«Messaggeri,
non riuscirete ad uccidermi perché non sono hoxbal
quelli che sono nel mio grembo! Semplicemente sono stati creati. Sono andata ad
ammirare la cosiddetta “Testa di Hun – Hunahpú” a Pucbal Chah. Perciò fermatevi, non sacrificatemi!» disse la
fanciulla.
«Ché useremo
come sostituto per il tuo cuore?[1] Tuo
padre disse: “Portate qui il suo cuore, i Signori lo esamineranno e se saranno
soddisfatti il cuore sarà quello. Portate il cuore della ragazza qui, veloci,
mettetelo qui nella chicchera!” Non l’ha detto? Cosa metteremo nella chicchera,
allora? Non vorremmo che tu muoia, però», risposero i messaggeri.
«Beh, questo
cuore non gli appartiene. E poi non è qui che dovrebbero stare le vostre case!
Non dovete per forza uccidere le persone! È di voi che abusano, Hun Camé e
Uucub Camé. Solo il “Sangue di Drago”[2] gli
appartiene! Fate così: bruciate quello davanti alle loro facce, non bruciate questo cuore. Così sia.
Metteteci il frutto di questo albero», replicò la fanciulla.
La linfa
dell’albero era rossa, così fu messa nella chicchera.[3]
Il sostituto
per il suo cuore fu spremuto dall’albero rosso. La linfa che uscí dall’albero
era come il sangue, rosso acceso.
Da quando la
ragazza tagliò l’albero esso fu chiamato “Chuh Cac Ché” [«Albero Rosso Acceso
del Sacrificio»]. Lei lo chiamò “sangue” e da allora l’albero di chiamò
“sangue”.
«Ora andate
sulla faccia della terra!» disse la fanciulla ai gufi.
«Va bene,
ragazza. Noi andremo dopo verso l’alto,
dopo aver consegnato ai Signori il sostituto del tuo cuore» risposero i
messaggeri.
Quando
arrivarono davanti alle facce dei Signori, essi speravano bene.
«Ce l’avete
fatta o no?!», disse dunque Hun Camé.
«Ce
l’abbiamo fatta, Signori. Qui c’è il suo cuore, sul fondo della chicchera.»
«Bene,
allora lo vedremo», replicò Hun Camé. Allora lo prese e lo sollevò in alto, e
dalla sua superficie sgocciolava finto sangue di colore rosso acceso.
«Accendete
il fuoco e mettiamocelo dentro!» disse Hun Camé.
Poi loro lo
misero a bruciare sul fuoco e tutta Xibalbá sentí la fragranza. Finí l’ascesa di
tutti loro, quand’erano ricurvi sul cuore di Ixquic, mentre si deliziavano con
l’odore del sangue bruciato
Poi i gufi
si lasciarono tutto alle spalle e andarono ad accompagnare la fanciulla.
Ancora dopo
sono tornati giù a Xibalbá da un buco che lasciarono là sulla terra.
Così sono
stati sconfitti tutti gli Xibalbani, grazie alla fanciulla che li accecò[4] tutti
quanti, Ixquic.
[1] Qui dice iqux, cioè il vostro cuore,
anziché aqux, il tuo cuore. Potrebbe essere una forma di rispetto. La forma di
rispetto al plurale utilizzata nel testo Popol Uuh è loro.

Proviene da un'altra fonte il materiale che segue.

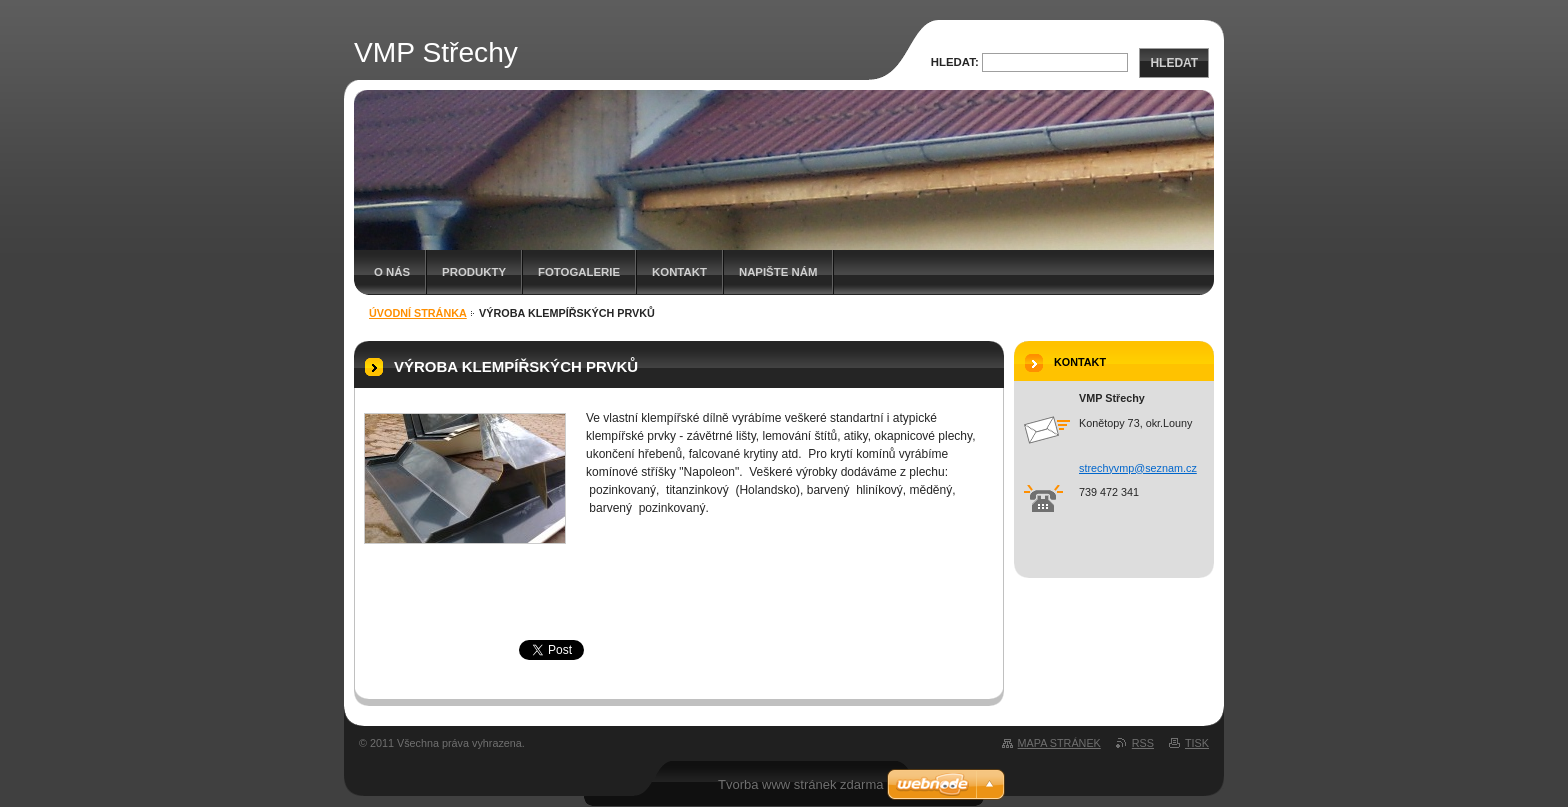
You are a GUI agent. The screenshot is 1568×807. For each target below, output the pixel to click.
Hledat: (955, 62)
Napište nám (778, 272)
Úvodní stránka (418, 313)
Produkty (474, 272)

[2] Si tratta della linfa di certi
alberi dei generi Croton, Dracaena, Daemonorops e Pterocarpus.
[3] Il testo riporta xcul anziché xcol, chicchera o recipiente.
[4] Molte
espressioni in voga oggi erano conosciute ed usate
dai quiché. Quando noi diciamo «ma chi m’ha accecato?» non sappiamo che era
un’espressione in voga all’epoca dei maya.